Once you reach the line with "The width and" in the material below, copy each line exactly up to and including the line with "the Report link", and skip the pictures.
[Opening Provided entries section]
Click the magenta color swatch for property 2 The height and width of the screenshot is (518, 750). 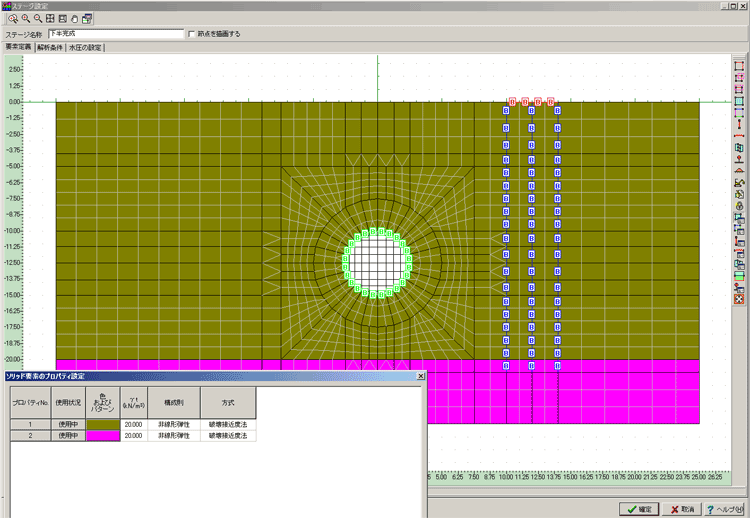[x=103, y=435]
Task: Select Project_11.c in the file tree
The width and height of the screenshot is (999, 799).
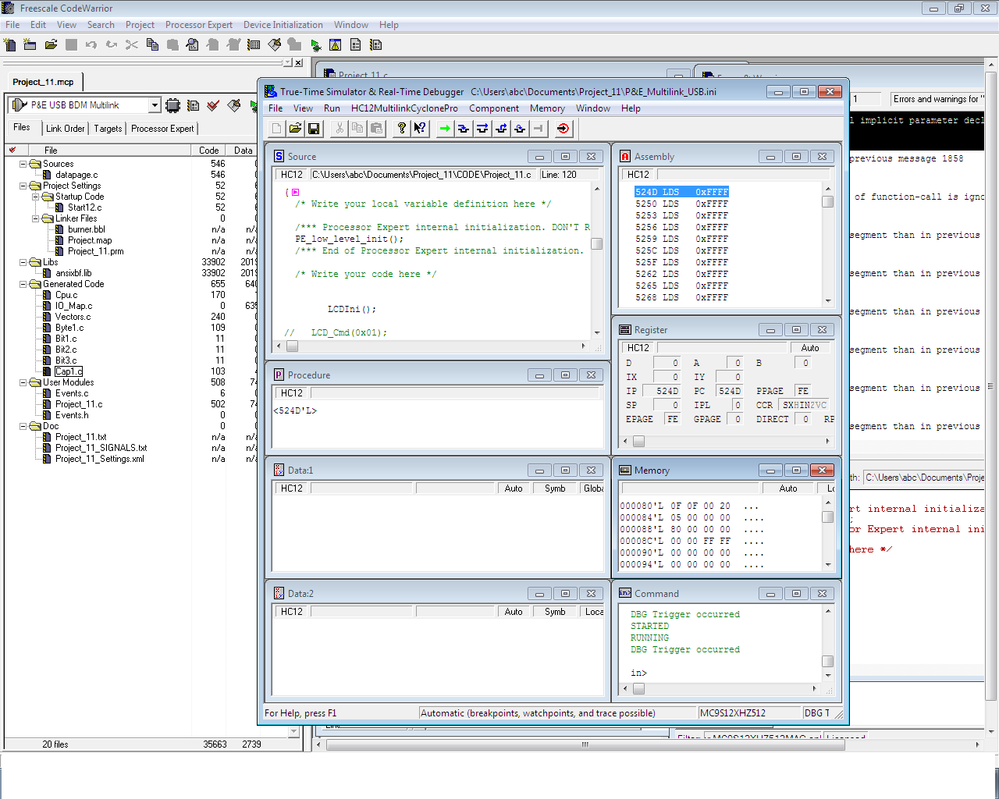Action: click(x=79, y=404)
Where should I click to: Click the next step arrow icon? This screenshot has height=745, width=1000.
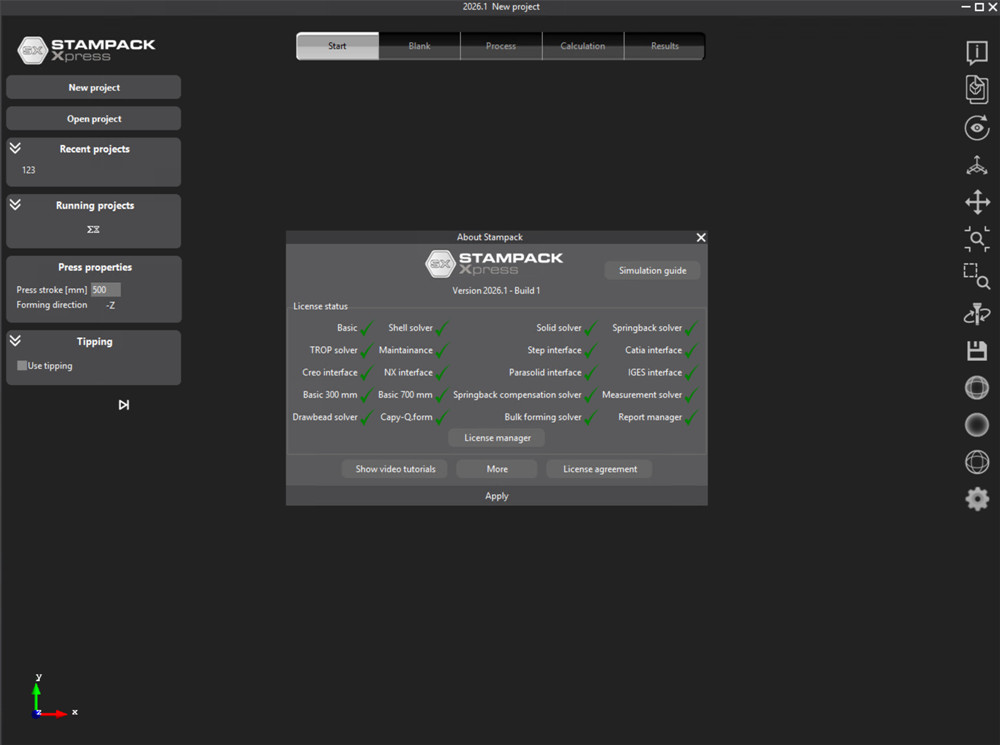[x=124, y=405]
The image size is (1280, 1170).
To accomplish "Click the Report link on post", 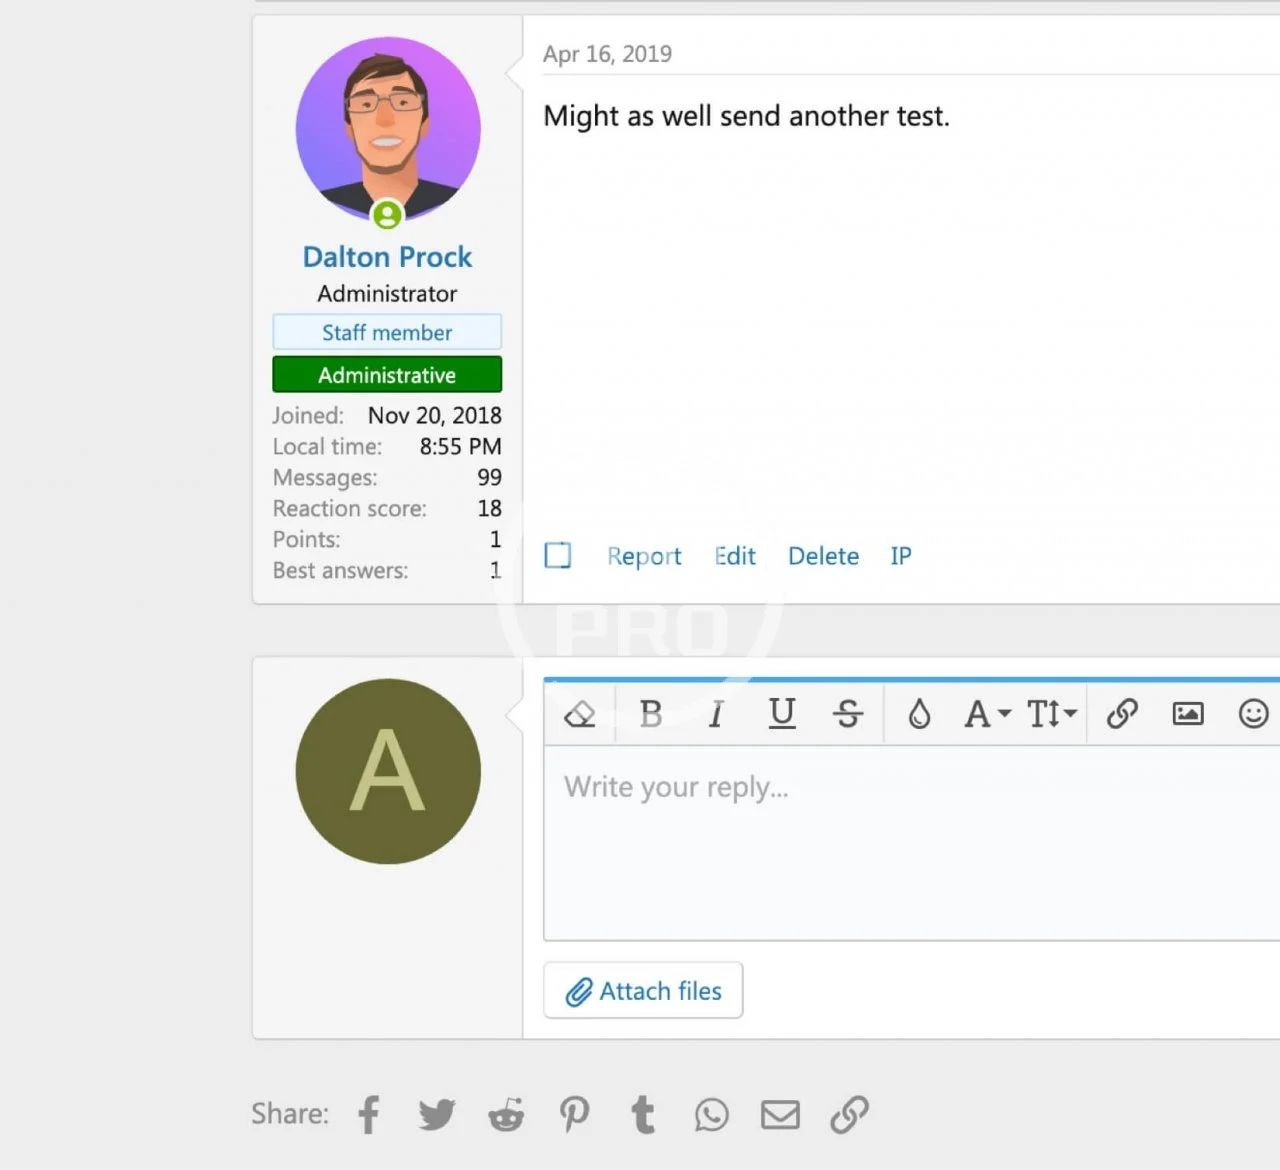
[Closing Provided entries section]
[Opening Provided entries section]
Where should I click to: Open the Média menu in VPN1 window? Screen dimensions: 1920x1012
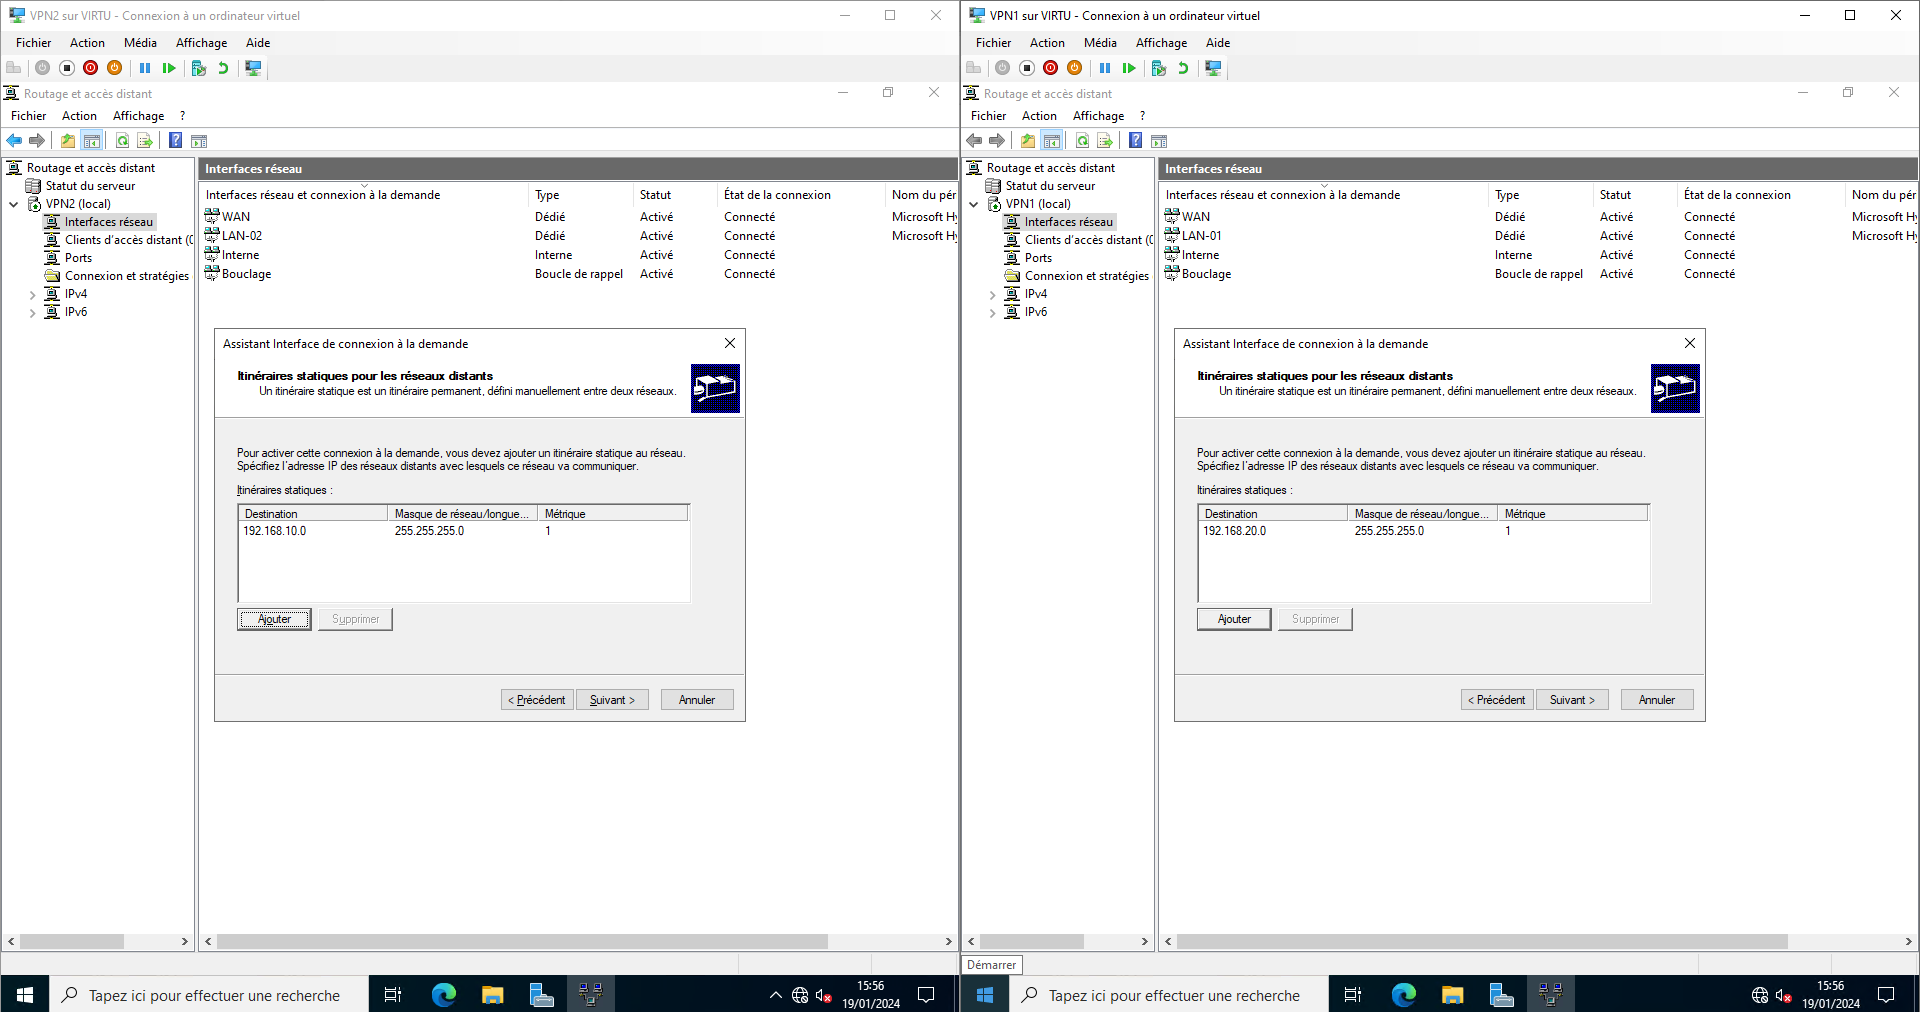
[Closing Provided entries section]
[Opening Provided entries section]
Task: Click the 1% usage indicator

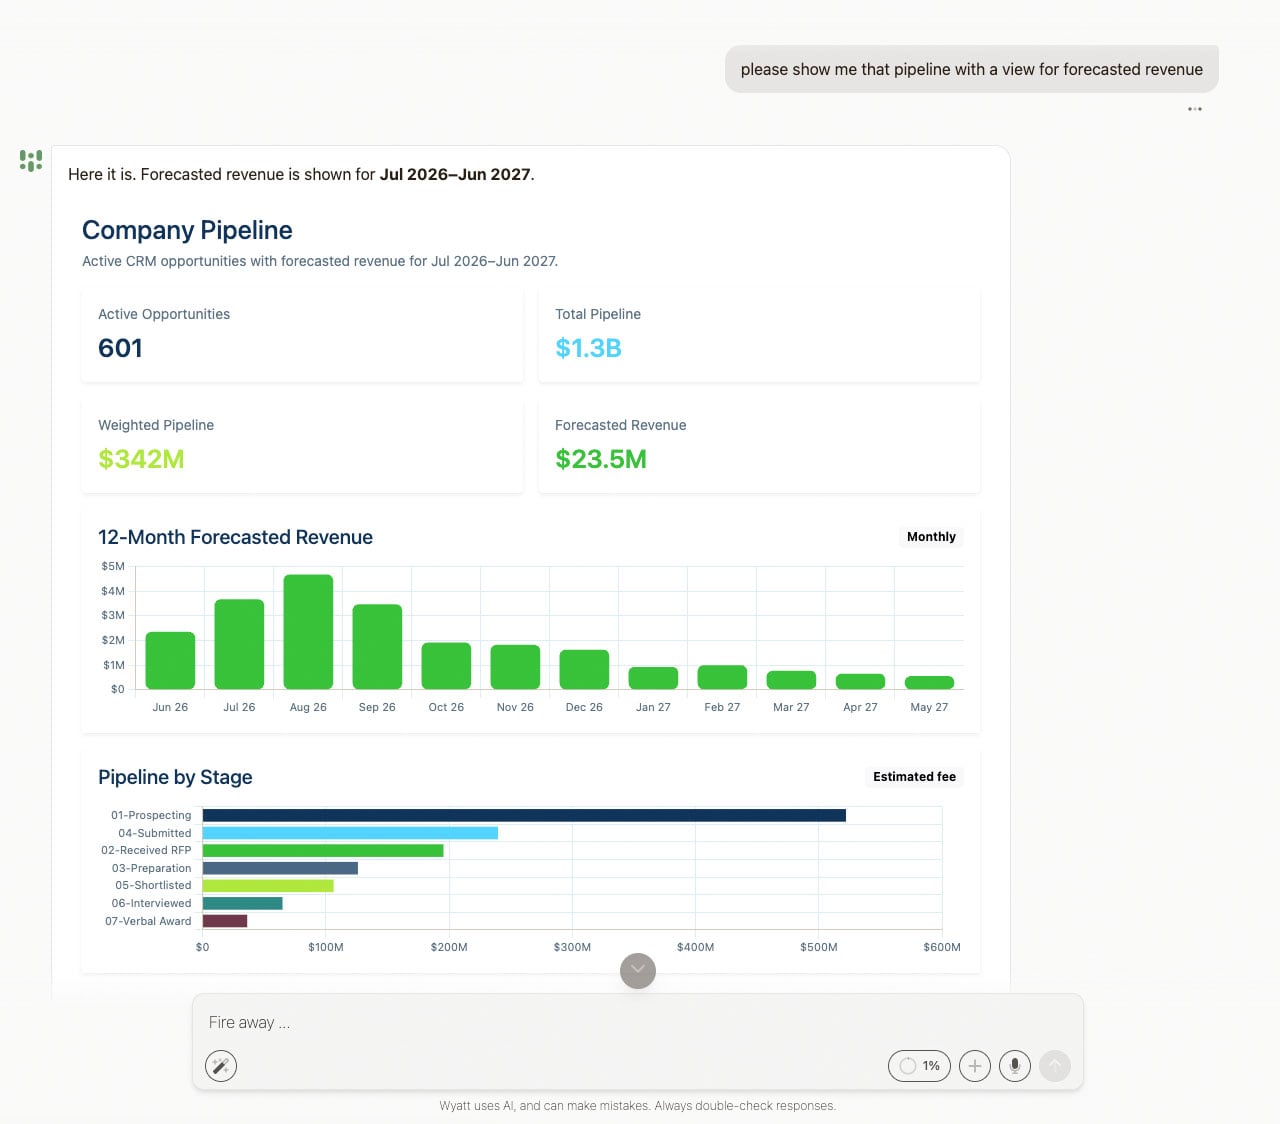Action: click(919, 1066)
[Closing Provided entries section]
Task output
The width and height of the screenshot is (999, 799).
Action: click(x=79, y=404)
Where should I click to: Click the next step arrow icon? This screenshot has height=745, width=1000.
[x=124, y=405]
The image size is (1280, 1170).
To accomplish "Click the Report link on post", 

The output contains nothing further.